'Thank God he's dead'

Barbara Geidel didn't mince words when asked about her reaction to the news that al-Qaida leader Osama bin Laden had been killed.

"Thank God he's dead," said the Seiad Valley, Calif., resident.

Since Sept. 1, 2001, she and her husband, Ralph, had hoped justice would be brought to the terrorist believed to be the mastermind of the attack that killed nearly 3,000 people that day, including New York City firefighter Gary Geidel, Ralph's brother. Gary was killed after responding with Rescue One to the terrorist attacks on the World Trade Center twin towers.

"Our first reaction was, 'They finally got bin Laden — American justice does prevail,'" she said Monday morning.

"And then we started thinking about Gary and his family — his wife and daughter," she added. "The roller coaster of emotions started all over again."

The Geidels were not the only ones in far Northern California directly impacted by the attack that day.

Eureka resident Richard Guadagno, 38, a U.S. Fish and Wildlife Service refuge manager and law enforcement officer, was aboard hijacked United Fight 93 when it crashed in a Pennsylvania field on 9/11.

Coworkers and friends said at the time that the unmarried outdoorsman likely was one of the passengers who tried to wrest control of the plane from the terrorist hijackers before it crashed. His parents and sister live in Florida.

For the Geidels, there were both tears of relief that bin Laden had been found and killed and of sadness that so many people have died because of him, Barbara said.
——————————
**WORK INSTRUCTION 1**
In the article about bin Laden's death, write out the part from "Eureka resident Richard" to "live in Florida.", replacing "Coworkers" with "Colleagues".
**WORK INSTRUCTION 2**
For each statement, say yes or no according to the article about bin Laden's death, and quote the words that decide it. (a) Barbara Geidel lives in Seiad Valley, Calif. (b) Gary Geidel was Barbara's brother. (c) Richard Guadagno's parents live in Pennsylvania.
**WORK INSTRUCTION 3**
Continue the article about bin Laden's death from the point where it stops.
The lines after this come from a different source than the article about bin Laden's death.

**SUPPLIED DATA**
——————————
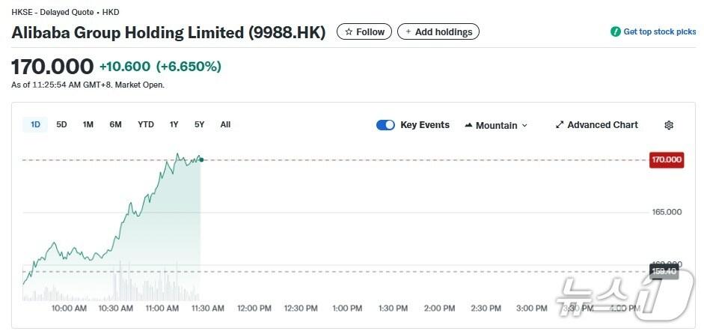Click Get top stock picks link

[x=659, y=31]
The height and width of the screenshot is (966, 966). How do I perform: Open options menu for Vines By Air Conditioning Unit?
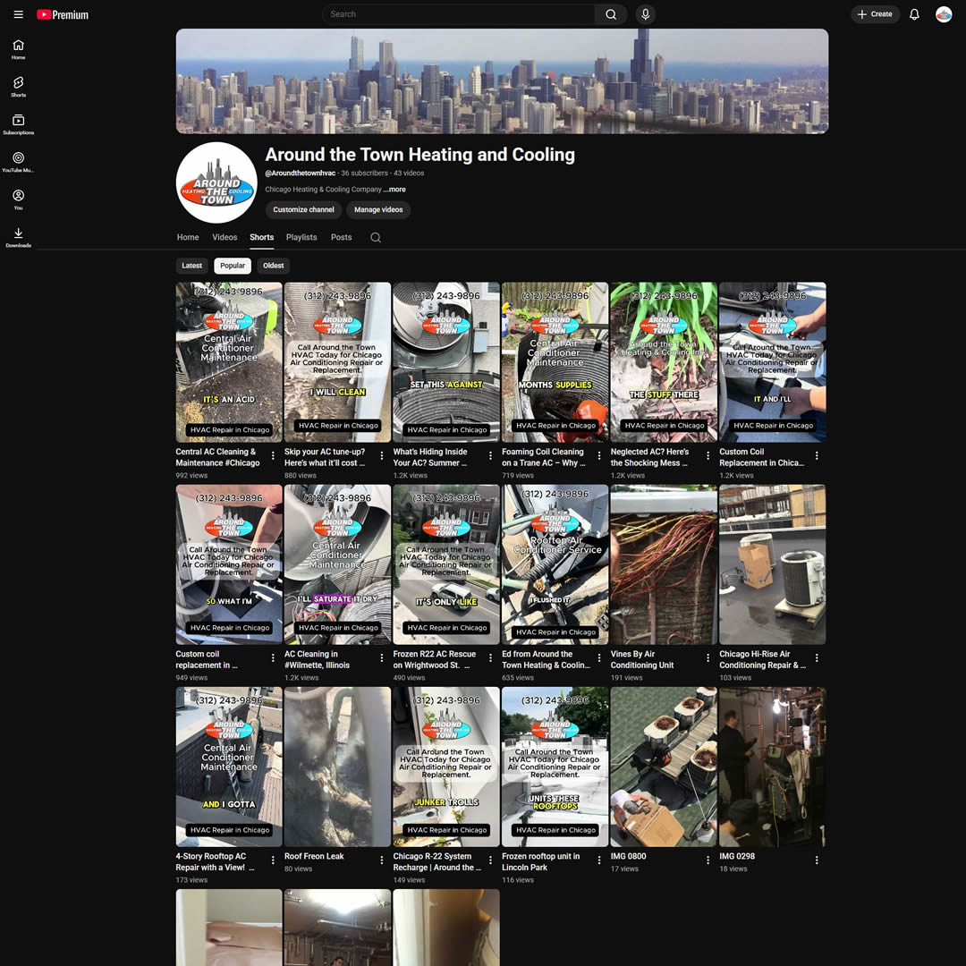pyautogui.click(x=708, y=658)
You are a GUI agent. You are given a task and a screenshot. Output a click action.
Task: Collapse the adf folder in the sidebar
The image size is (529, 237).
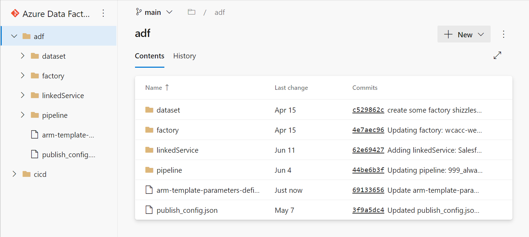(14, 36)
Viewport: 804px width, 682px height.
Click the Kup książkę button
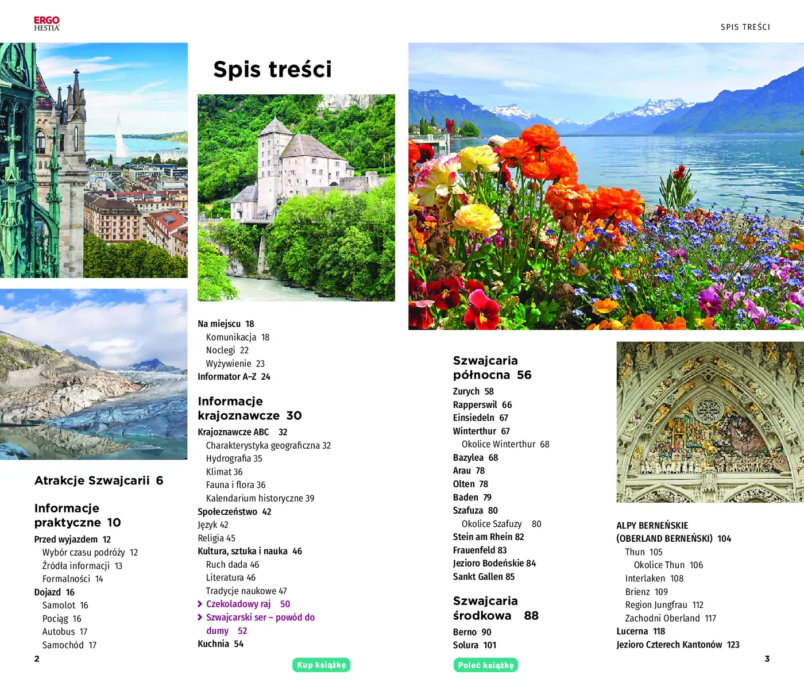(x=322, y=665)
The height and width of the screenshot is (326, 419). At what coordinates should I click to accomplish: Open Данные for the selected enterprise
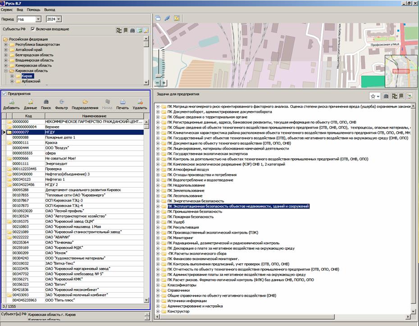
——————————
**EXERCISE OUTPUT 1**
Eureka resident Richard Guadagno, 38, a U.S. Fish and Wildlife Service refuge manager and law enforcement officer, was aboard hijacked United Fight 93 when it crashed in a Pennsylvania field on 9/11.

Colleagues and friends said at the time that the unmarried outdoorsman likely was one of the passengers who tried to wrest control of the plane from the terrorist hijackers before it crashed. His parents and sister live in Florida.

**EXERCISE OUTPUT 2**
(a) Yes: "said the Seiad Valley, Calif., resident."
(b) No: "Gary Geidel, Ralph's brother."
(c) No: "His parents and sister live in Florida."

**EXERCISE OUTPUT 3**
"I've cried for our loss, for everyone who has been killed in the towers and the planes — for the loss of lives in our military, for the death of Ground Zero responders like Gary," she said. "And I've cried tears of joy this evil man is gone from this world. It is justice. Our loved ones were murdered by him."

The fact that bin Laden was killed during a raid by elite U.S. Navy Seals in Pakistan instead of being brought to trial is immaterial, she said.

"The way it was handled was perfect," she said. "We never, never gave up hope they would get him. We knew he would eventually meet his end. We are glad the Navy Seals with the help of the CIA and other intelligence agencies were able to do this. We knew our military would prevail."

But bin Laden's death doesn't end the story for the Geidel family, or the threat of terrorism, she said.

"It never ends for us," she said. "We don't use the word 'closure.' It's not in our vocabulary. Gary is one of over 1,100 victims whose body was never identified."

Marine Corps veteran Ralph Geidel, an NYC firefighter until he was sidelined by a knee injury, spent nine months searching at Ground Zero where the World Trade Center twin towers once stood to try to find his brother's remains.

For the Geidels, serving as a NYC Rescue One firefighter is a family tradition, she explained. Ralph and Gary's father retired from the department; their brother, Mike, is still a Rescue One firefighter.

But Ralph's time spent inhaling dust and smoke at the site nearly cost him his life, she said, noting he was diagnosed with throat cancer in 2003. The Geidels believe his cancer was directly linked to his time spent at Ground Zero.

Ralph Geidel, now 53, underwent surgery and radiation treatment in Medford for his illness, and will return for a checkup next week.

"He is still dealing with the aftermath of 9/11 — the toxins he inhaled have affected his health," his wife said.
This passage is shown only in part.